Can you update the listing below, starting at the line that has "Task: Toggle the GoSystem E-File switch" and continuing through the end of the listing, by replacing "switch" with "checkbox" and leaving everything else as it is? Don't include the pictures in your answer.

Word and element pointing entries:

○ ○ ○ ○ ○ ○ ○

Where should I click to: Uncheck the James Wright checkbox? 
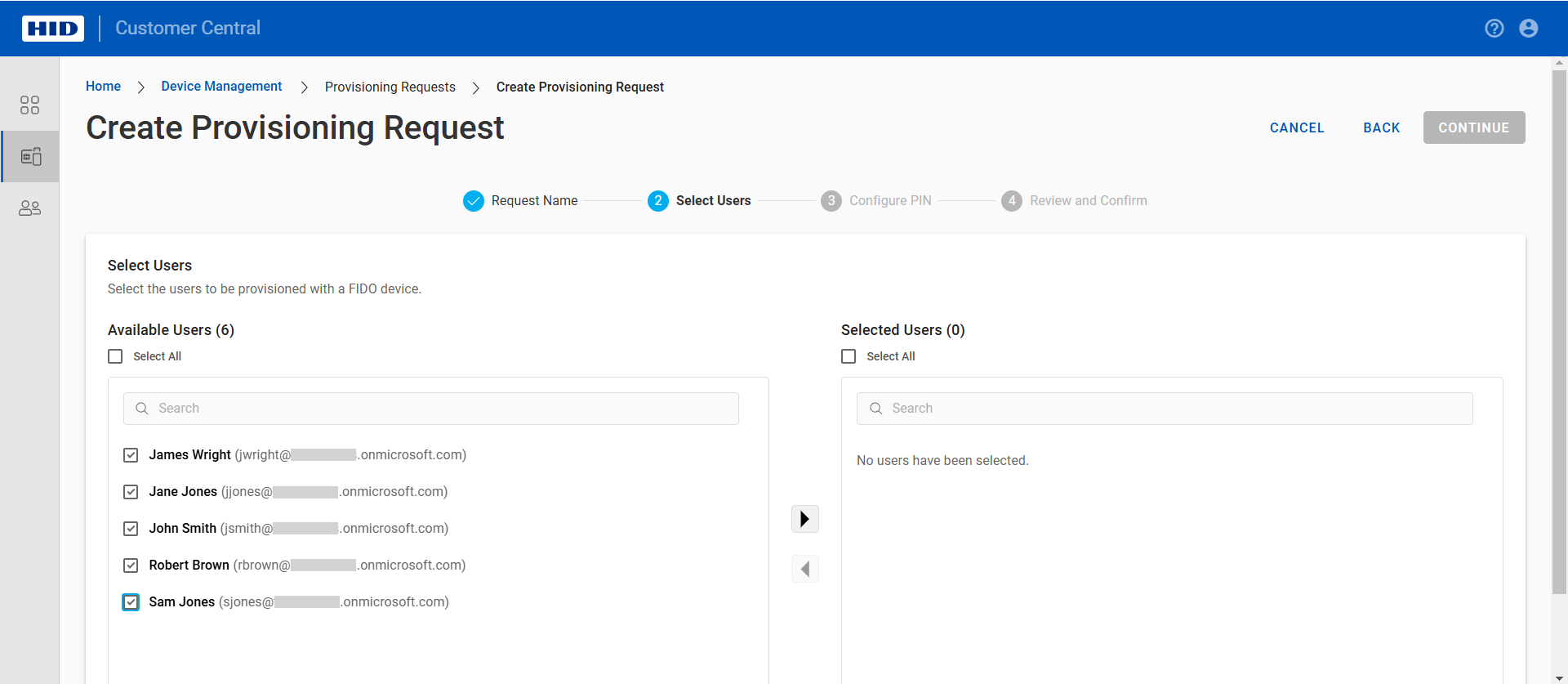pos(131,455)
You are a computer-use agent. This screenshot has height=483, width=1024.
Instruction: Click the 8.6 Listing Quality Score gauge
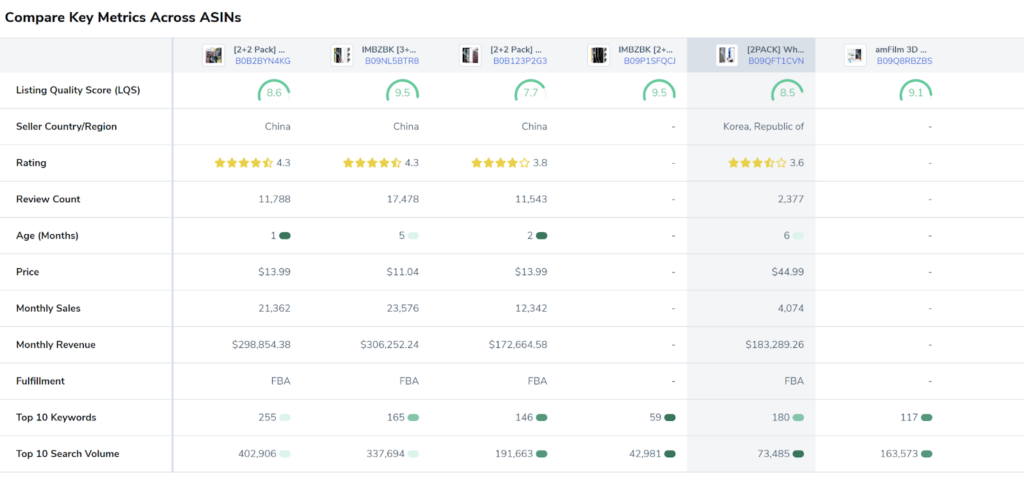click(274, 92)
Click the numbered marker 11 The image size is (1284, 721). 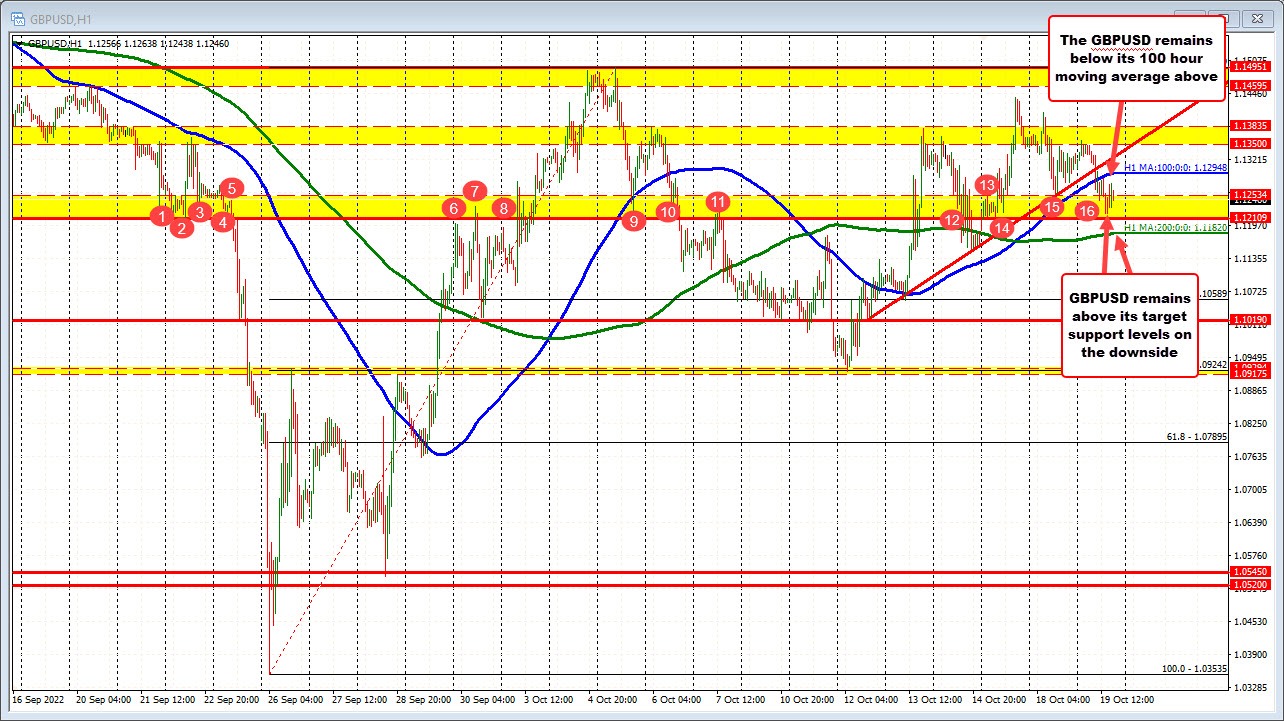[717, 201]
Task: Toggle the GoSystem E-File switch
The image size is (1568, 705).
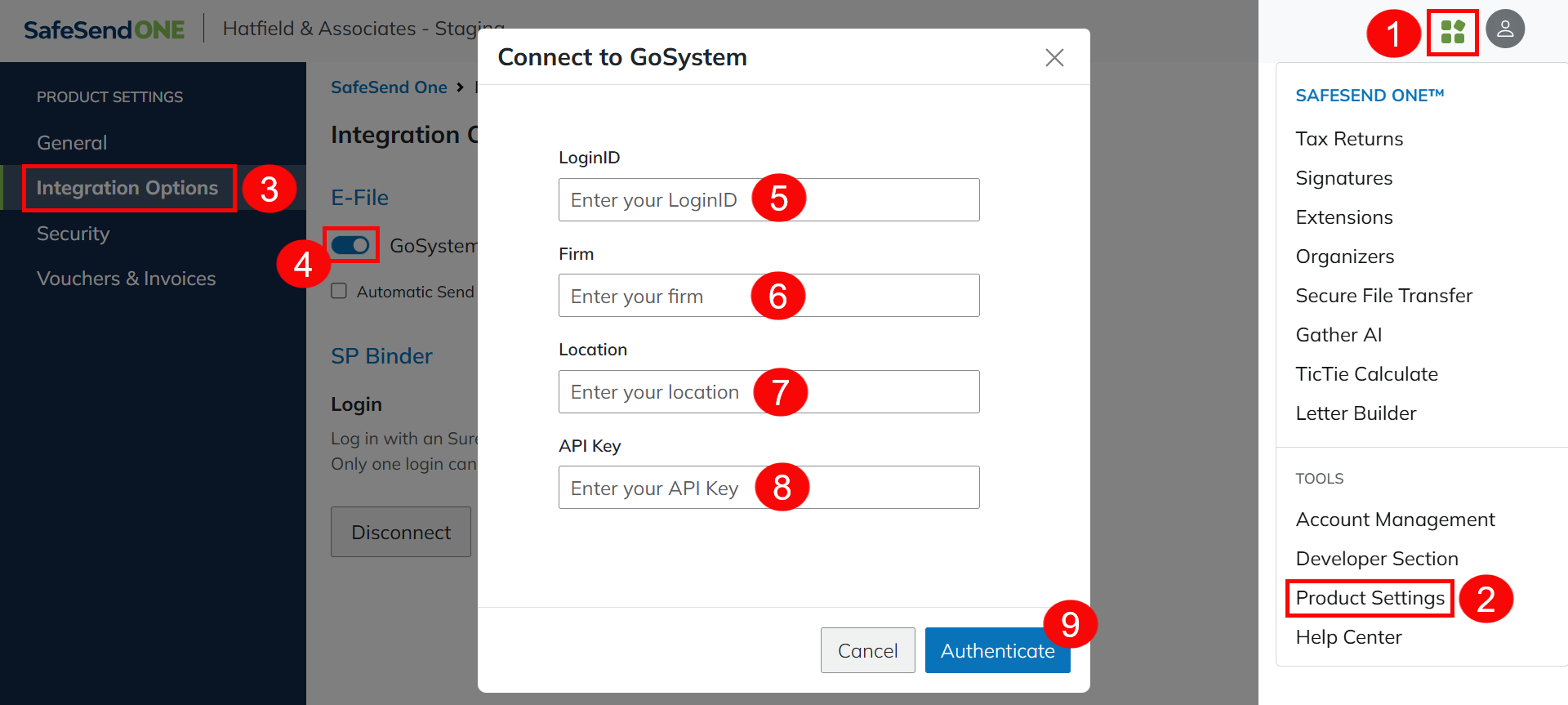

○ ○ ○ ○ ○ ○ ○

■ **Answer to the problem**:
Task: Toggle the GoSystem E-File checkbox
The image size is (1568, 705).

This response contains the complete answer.